EXERCISE INSTRUCTIONS » One part of the entries below is wanted: the lines from the one containing "Spox Sox (325, 2395)" through the one containing "[Instagram] (164, 11)". Write those out exactly and nothing else.

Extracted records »

____

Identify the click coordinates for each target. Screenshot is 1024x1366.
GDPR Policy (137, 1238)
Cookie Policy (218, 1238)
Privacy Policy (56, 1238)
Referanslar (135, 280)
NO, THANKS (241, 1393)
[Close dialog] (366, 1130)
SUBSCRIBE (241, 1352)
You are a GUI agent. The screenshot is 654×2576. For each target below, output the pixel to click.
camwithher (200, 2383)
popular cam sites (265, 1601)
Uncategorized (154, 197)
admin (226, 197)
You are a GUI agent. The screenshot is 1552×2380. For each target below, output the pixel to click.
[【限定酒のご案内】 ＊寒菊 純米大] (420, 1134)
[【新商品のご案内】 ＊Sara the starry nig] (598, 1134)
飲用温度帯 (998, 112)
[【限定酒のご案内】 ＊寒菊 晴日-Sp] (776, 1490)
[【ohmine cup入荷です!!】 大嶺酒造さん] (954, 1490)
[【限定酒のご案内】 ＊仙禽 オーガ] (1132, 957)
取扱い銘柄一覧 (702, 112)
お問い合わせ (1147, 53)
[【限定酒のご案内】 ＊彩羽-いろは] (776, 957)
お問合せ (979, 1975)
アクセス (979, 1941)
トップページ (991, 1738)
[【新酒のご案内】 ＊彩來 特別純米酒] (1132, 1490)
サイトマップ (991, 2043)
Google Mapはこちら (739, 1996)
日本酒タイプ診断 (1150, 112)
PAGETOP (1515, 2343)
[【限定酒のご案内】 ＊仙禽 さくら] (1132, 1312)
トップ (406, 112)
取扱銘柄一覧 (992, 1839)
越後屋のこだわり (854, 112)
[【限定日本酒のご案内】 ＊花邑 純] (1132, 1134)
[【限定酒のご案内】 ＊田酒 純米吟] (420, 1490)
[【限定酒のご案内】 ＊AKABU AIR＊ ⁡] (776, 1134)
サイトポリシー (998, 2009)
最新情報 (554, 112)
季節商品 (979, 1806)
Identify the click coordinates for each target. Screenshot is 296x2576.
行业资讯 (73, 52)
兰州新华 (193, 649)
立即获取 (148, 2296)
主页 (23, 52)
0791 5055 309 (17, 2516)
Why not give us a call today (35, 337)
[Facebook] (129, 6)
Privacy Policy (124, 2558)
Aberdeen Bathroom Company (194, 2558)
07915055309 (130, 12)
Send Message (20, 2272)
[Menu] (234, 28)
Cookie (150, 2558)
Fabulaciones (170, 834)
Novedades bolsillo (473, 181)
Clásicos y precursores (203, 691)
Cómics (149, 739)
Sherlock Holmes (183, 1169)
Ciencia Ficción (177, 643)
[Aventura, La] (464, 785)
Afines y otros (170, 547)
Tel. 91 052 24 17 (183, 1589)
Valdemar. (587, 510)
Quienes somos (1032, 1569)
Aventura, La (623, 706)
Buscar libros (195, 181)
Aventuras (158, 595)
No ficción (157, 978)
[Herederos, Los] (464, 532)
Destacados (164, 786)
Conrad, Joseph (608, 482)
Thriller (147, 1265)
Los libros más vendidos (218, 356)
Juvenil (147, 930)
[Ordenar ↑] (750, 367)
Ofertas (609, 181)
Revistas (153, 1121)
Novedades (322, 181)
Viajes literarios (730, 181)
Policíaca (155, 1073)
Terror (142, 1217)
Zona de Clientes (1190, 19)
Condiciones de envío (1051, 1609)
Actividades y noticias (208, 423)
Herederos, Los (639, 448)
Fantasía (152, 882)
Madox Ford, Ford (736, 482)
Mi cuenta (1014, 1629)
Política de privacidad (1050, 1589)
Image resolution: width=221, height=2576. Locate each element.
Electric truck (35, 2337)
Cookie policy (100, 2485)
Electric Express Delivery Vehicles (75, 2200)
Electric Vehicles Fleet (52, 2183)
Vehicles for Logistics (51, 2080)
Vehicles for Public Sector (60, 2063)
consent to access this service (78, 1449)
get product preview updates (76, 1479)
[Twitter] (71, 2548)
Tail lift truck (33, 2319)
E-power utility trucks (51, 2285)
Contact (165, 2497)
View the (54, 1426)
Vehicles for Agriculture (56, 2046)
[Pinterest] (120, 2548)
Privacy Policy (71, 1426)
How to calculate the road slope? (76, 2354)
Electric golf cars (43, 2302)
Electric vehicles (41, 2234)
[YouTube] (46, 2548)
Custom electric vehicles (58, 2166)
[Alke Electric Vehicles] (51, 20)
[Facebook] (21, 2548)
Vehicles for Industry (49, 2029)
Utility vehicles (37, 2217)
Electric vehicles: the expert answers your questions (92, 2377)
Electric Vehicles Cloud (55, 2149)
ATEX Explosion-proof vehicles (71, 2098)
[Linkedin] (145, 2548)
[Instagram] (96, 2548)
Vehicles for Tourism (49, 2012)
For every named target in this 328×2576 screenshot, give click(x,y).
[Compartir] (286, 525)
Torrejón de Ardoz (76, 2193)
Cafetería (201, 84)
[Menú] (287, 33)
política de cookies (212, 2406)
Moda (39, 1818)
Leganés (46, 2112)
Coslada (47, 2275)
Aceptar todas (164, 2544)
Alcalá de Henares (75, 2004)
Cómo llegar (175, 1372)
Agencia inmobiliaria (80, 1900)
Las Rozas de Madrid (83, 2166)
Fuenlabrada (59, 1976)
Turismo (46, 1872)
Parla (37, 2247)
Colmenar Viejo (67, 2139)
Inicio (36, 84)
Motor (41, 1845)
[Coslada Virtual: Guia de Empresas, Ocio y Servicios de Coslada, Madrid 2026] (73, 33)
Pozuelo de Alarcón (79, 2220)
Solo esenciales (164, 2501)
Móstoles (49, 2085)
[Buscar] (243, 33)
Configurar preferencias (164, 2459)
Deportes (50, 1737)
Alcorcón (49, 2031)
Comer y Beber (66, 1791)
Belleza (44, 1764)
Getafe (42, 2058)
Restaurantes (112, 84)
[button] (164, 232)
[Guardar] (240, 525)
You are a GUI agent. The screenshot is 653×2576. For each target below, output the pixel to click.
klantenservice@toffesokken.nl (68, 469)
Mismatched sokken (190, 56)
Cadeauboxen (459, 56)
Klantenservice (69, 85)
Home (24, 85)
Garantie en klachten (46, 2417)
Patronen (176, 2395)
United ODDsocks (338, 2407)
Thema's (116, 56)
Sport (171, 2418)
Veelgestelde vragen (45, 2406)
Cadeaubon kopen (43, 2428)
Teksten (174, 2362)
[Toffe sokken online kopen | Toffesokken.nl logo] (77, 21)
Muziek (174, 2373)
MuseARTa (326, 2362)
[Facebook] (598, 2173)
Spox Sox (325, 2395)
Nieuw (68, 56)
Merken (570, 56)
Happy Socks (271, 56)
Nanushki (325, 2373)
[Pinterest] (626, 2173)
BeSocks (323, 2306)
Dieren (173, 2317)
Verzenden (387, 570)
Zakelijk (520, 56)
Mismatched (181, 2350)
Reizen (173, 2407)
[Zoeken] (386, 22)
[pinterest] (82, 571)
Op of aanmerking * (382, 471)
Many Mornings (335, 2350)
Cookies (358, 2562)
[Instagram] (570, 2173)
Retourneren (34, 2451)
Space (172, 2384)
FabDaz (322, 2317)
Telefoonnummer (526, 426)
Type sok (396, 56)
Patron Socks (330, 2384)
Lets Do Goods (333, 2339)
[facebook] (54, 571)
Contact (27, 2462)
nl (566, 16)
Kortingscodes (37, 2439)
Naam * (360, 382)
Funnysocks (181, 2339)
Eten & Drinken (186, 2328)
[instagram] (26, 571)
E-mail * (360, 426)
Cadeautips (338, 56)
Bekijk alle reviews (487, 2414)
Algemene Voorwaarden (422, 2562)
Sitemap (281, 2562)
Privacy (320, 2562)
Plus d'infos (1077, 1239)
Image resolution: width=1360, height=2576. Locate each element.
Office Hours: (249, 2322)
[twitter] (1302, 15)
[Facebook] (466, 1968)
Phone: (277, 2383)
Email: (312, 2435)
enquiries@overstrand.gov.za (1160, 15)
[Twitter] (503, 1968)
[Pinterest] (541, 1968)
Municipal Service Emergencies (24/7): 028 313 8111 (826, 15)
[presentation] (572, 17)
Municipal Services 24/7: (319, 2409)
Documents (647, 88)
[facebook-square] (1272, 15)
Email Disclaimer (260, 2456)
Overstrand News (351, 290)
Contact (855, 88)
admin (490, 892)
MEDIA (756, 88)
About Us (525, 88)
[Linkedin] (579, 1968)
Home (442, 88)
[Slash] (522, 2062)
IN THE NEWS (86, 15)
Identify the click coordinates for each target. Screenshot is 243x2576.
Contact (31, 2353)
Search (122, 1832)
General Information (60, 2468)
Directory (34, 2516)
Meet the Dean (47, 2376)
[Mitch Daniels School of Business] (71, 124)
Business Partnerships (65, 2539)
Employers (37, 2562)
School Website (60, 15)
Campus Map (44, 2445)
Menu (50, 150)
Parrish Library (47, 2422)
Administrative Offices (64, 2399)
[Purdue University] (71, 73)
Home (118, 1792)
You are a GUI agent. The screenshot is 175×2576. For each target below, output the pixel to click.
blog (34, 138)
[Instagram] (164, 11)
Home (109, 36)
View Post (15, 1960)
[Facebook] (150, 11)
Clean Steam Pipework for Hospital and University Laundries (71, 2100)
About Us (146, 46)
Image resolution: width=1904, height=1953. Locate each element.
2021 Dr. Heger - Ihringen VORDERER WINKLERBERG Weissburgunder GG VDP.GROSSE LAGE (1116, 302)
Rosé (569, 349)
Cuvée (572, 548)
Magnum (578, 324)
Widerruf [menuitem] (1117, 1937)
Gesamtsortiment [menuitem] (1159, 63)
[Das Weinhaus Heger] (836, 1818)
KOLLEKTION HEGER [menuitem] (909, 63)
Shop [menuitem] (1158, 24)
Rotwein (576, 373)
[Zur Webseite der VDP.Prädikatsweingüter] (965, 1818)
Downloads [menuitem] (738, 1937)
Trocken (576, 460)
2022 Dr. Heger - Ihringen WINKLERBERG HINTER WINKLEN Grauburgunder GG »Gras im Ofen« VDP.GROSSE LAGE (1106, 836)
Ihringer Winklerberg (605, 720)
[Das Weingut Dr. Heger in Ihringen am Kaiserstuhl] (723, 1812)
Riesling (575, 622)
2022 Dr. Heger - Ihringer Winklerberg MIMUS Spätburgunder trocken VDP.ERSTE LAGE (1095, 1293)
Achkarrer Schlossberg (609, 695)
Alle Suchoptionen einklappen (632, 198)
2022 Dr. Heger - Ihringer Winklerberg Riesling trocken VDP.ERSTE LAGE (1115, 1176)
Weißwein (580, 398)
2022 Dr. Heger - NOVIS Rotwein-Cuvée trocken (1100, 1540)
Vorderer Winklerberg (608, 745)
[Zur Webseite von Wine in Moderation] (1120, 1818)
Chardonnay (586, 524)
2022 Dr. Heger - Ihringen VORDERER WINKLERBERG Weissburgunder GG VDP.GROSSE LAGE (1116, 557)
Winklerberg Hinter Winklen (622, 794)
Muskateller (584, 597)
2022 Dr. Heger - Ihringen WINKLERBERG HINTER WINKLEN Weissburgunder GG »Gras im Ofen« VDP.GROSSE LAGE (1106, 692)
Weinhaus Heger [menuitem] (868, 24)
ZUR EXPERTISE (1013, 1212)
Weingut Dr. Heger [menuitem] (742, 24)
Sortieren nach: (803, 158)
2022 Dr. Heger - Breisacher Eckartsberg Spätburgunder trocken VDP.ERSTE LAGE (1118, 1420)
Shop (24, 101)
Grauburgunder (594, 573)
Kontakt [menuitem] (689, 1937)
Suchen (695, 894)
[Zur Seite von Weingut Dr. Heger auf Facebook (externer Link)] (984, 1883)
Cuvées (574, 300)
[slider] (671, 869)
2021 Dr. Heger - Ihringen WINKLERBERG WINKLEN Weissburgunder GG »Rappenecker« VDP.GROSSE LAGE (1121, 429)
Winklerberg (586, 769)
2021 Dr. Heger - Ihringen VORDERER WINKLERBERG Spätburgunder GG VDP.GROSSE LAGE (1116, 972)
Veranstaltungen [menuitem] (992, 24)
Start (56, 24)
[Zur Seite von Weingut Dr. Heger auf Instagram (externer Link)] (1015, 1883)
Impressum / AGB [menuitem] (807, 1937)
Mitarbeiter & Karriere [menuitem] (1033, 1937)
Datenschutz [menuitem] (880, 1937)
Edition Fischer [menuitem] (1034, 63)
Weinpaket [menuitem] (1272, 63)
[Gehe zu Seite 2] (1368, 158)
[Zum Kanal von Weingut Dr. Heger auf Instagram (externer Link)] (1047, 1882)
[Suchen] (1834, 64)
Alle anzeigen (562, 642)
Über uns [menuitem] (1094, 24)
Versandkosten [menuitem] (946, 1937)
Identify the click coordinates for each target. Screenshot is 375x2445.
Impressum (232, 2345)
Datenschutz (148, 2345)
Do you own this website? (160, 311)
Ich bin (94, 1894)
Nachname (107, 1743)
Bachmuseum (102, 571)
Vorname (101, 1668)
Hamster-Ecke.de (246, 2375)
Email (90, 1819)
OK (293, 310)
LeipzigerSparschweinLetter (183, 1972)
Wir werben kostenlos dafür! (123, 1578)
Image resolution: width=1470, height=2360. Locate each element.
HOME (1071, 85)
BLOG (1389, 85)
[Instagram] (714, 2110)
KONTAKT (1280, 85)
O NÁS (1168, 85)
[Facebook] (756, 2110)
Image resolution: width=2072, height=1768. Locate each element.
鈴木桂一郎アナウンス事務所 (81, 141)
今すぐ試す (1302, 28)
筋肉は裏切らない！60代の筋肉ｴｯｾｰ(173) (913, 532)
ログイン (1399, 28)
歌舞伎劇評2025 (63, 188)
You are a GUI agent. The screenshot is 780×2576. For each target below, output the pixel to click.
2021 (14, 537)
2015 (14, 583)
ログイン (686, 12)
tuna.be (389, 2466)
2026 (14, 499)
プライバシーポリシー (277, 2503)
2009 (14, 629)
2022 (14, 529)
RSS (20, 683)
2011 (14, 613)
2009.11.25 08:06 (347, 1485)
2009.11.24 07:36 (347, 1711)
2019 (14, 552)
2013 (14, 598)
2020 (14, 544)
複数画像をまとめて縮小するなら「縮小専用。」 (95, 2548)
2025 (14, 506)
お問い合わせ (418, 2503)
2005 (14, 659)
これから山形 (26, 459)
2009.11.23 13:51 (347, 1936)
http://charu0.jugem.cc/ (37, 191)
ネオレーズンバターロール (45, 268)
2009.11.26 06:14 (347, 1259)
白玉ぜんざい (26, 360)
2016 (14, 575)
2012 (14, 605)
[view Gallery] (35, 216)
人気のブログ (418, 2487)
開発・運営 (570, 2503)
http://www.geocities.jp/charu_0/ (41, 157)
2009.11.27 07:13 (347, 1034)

____

REPLY »
Spox Sox (325, 2395)
Nieuw (68, 56)
Merken (570, 56)
Happy Socks (271, 56)
Nanushki (325, 2373)
[Pinterest] (626, 2173)
BeSocks (323, 2306)
Dieren (173, 2317)
Verzenden (387, 570)
Zakelijk (520, 56)
Mismatched (181, 2350)
Reizen (173, 2407)
[Zoeken] (386, 22)
[pinterest] (82, 571)
Op of aanmerking * (382, 471)
Many Mornings (335, 2350)
Cookies (358, 2562)
[Instagram] (570, 2173)
Retourneren (34, 2451)
Space (172, 2384)
FabDaz (322, 2317)
Telefoonnummer (526, 426)
Type sok (396, 56)
Patron Socks (330, 2384)
Lets Do Goods (333, 2339)
[facebook] (54, 571)
Contact (27, 2462)
nl (566, 16)
Kortingscodes (37, 2439)
Naam * (360, 382)
Funnysocks (181, 2339)
Eten & Drinken (186, 2328)
[instagram] (26, 571)
E-mail * (360, 426)
Cadeautips (338, 56)
Bekijk alle reviews (487, 2414)
Algemene Voorwaarden (422, 2562)
Sitemap (281, 2562)
Privacy (320, 2562)
Plus d'infos (1077, 1239)
Image resolution: width=1360, height=2576. Locate each element.
Office Hours: (249, 2322)
[twitter] (1302, 15)
[Facebook] (466, 1968)
Phone: (277, 2383)
Email: (312, 2435)
enquiries@overstrand.gov.za (1160, 15)
[Twitter] (503, 1968)
[Pinterest] (541, 1968)
Municipal Service Emergencies (24/7): 028 313 8111 (826, 15)
[presentation] (572, 17)
Municipal Services 24/7: (319, 2409)
Documents (647, 88)
[facebook-square] (1272, 15)
Email Disclaimer (260, 2456)
Overstrand News (351, 290)
Contact (855, 88)
admin (490, 892)
MEDIA (756, 88)
About Us (525, 88)
[Linkedin] (579, 1968)
Home (442, 88)
[Slash] (522, 2062)
IN THE NEWS (86, 15)
Identify the click coordinates for each target. Screenshot is 243x2576.
Contact (31, 2353)
Search (122, 1832)
General Information (60, 2468)
Directory (34, 2516)
Meet the Dean (47, 2376)
[Mitch Daniels School of Business] (71, 124)
Business Partnerships (65, 2539)
Employers (37, 2562)
School Website (60, 15)
Campus Map (44, 2445)
Menu (50, 150)
Parrish Library (47, 2422)
Administrative Offices (64, 2399)
[Purdue University] (71, 73)
Home (118, 1792)
You are a GUI agent. The screenshot is 175×2576. For each target below, output the pixel to click.
blog (34, 138)
[Instagram] (164, 11)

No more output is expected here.